» **Task to carry out**
All records below must be reproduced exactly, although any pictures they contain are to be omitted.

» **Data in this exercise**
********************

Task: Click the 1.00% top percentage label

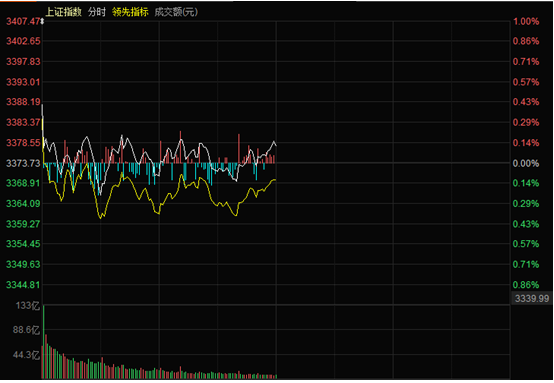Action: (x=526, y=21)
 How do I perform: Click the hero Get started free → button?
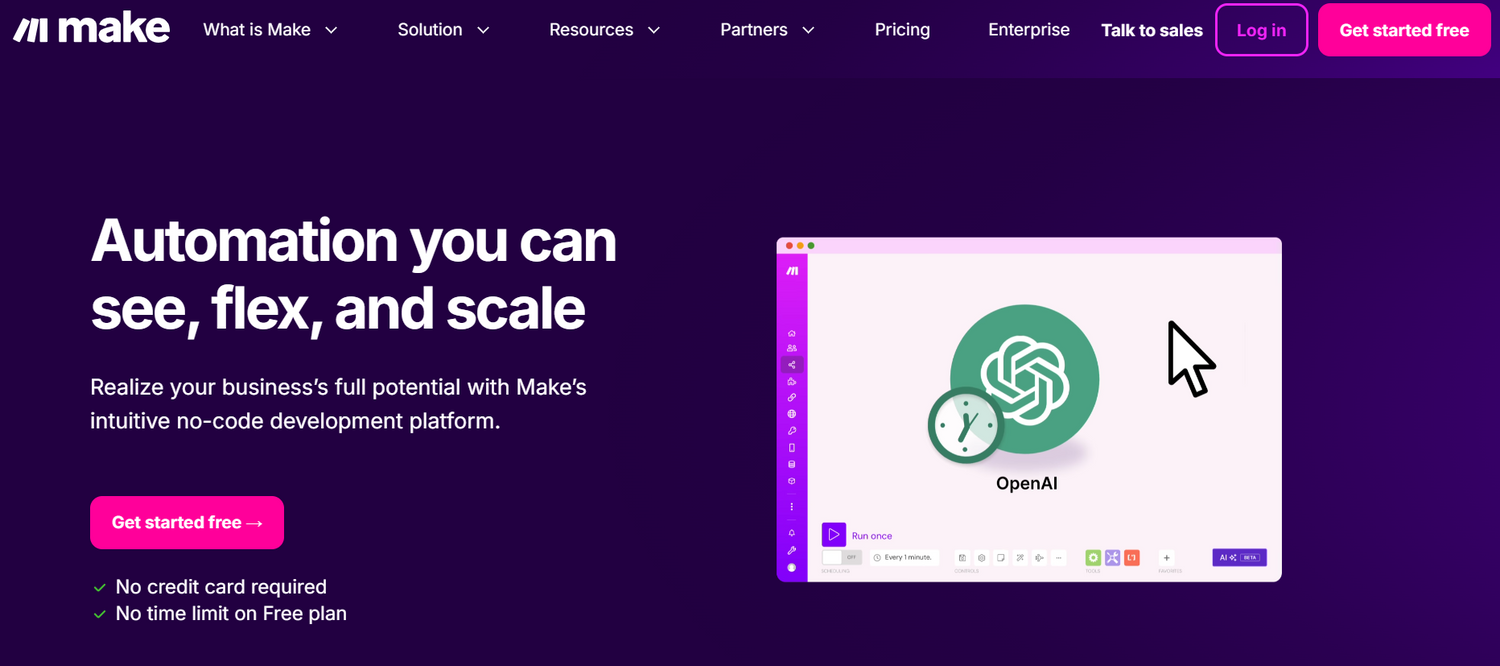click(x=187, y=523)
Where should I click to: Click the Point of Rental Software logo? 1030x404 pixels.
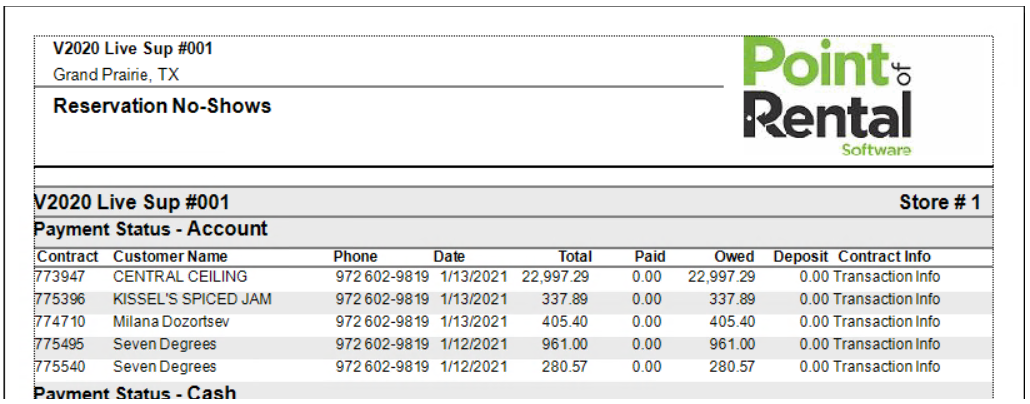(x=827, y=98)

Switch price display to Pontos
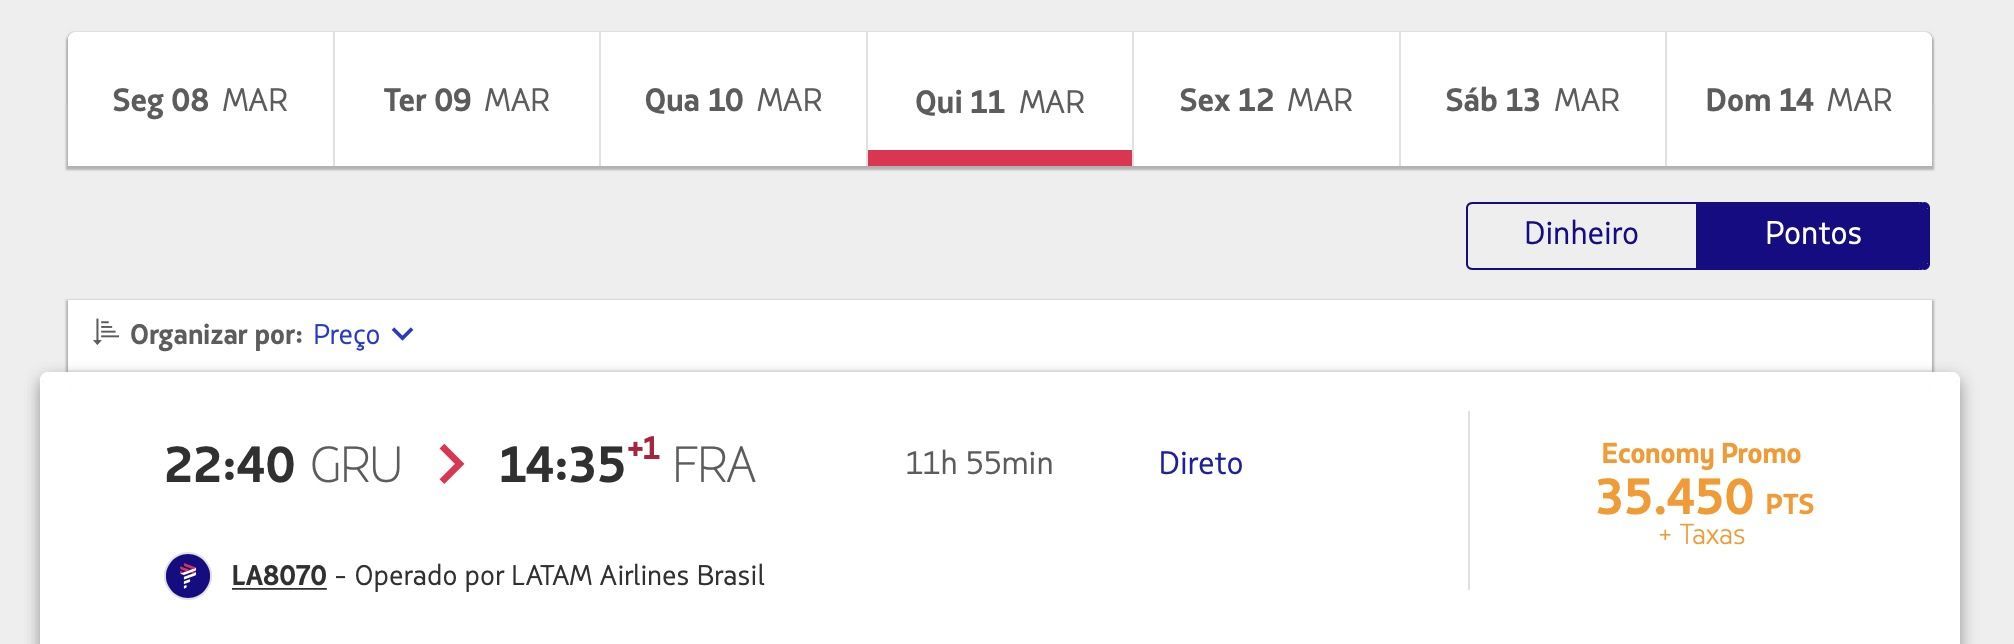point(1813,235)
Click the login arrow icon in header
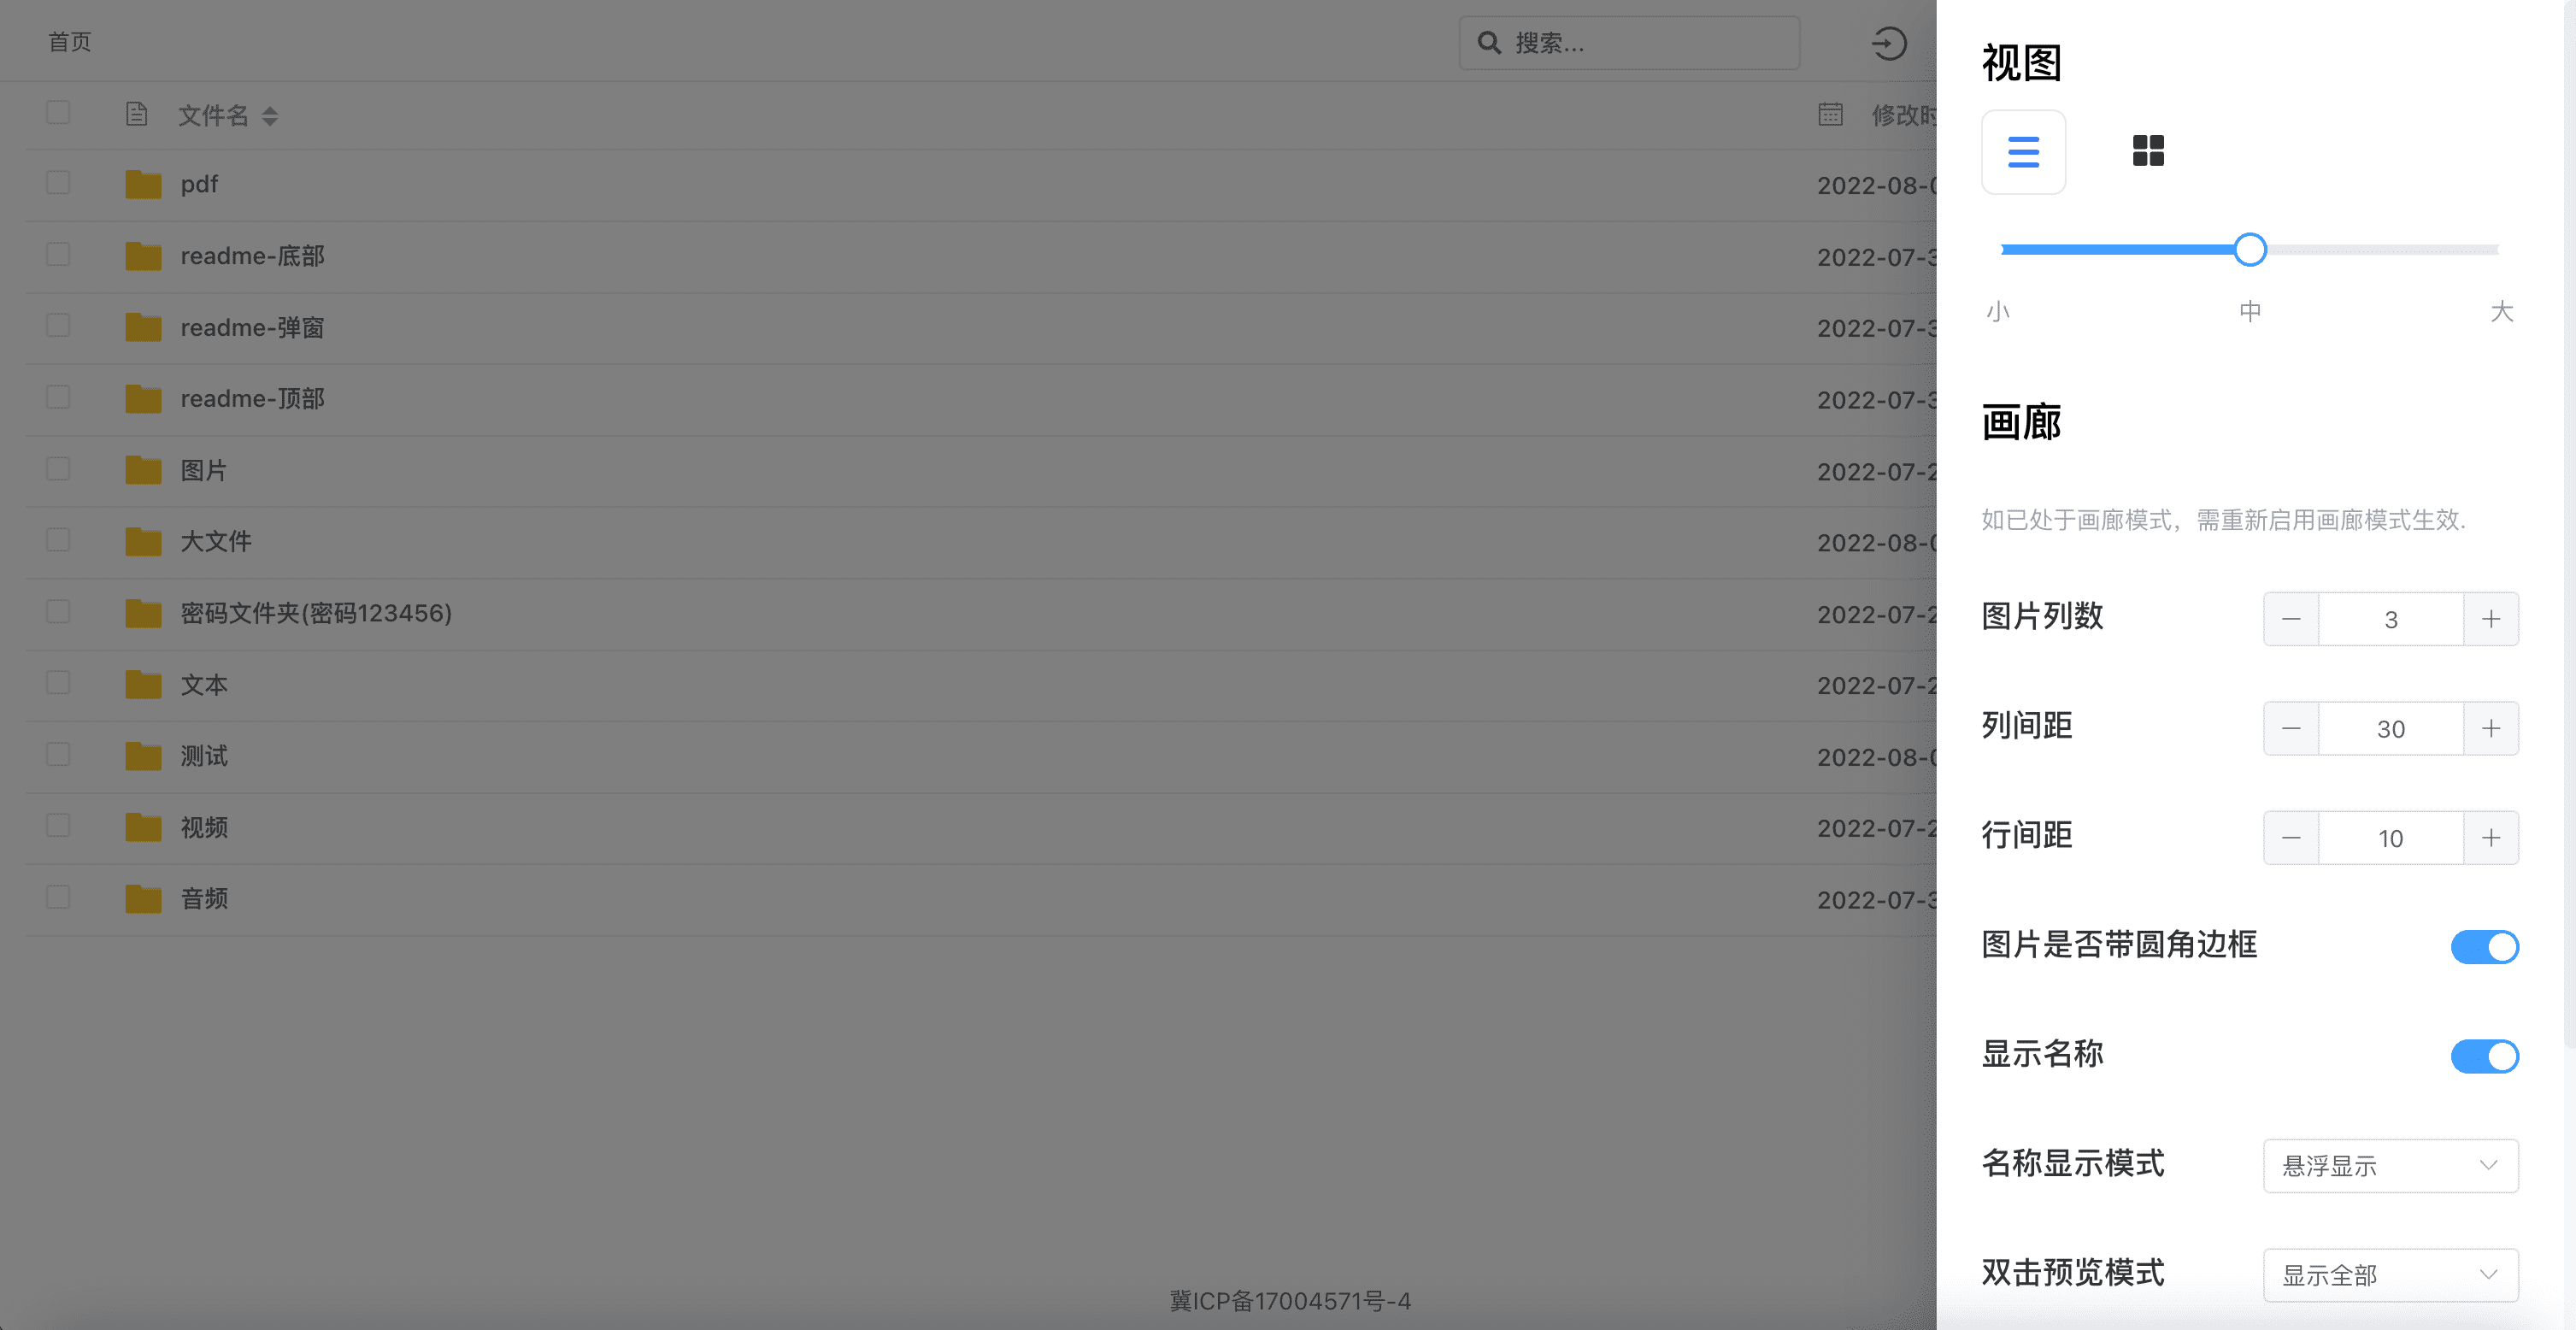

********************

» **Reply to the task**
Task: Click the 1.00% top percentage label

Action: (x=526, y=21)
 How do I perform: Click the hero Get started free → button?
click(x=187, y=523)
Where should I click to: Click the Point of Rental Software logo? 1030x404 pixels.
(x=827, y=98)

Switch price display to Pontos
point(1813,235)
Click the login arrow icon in header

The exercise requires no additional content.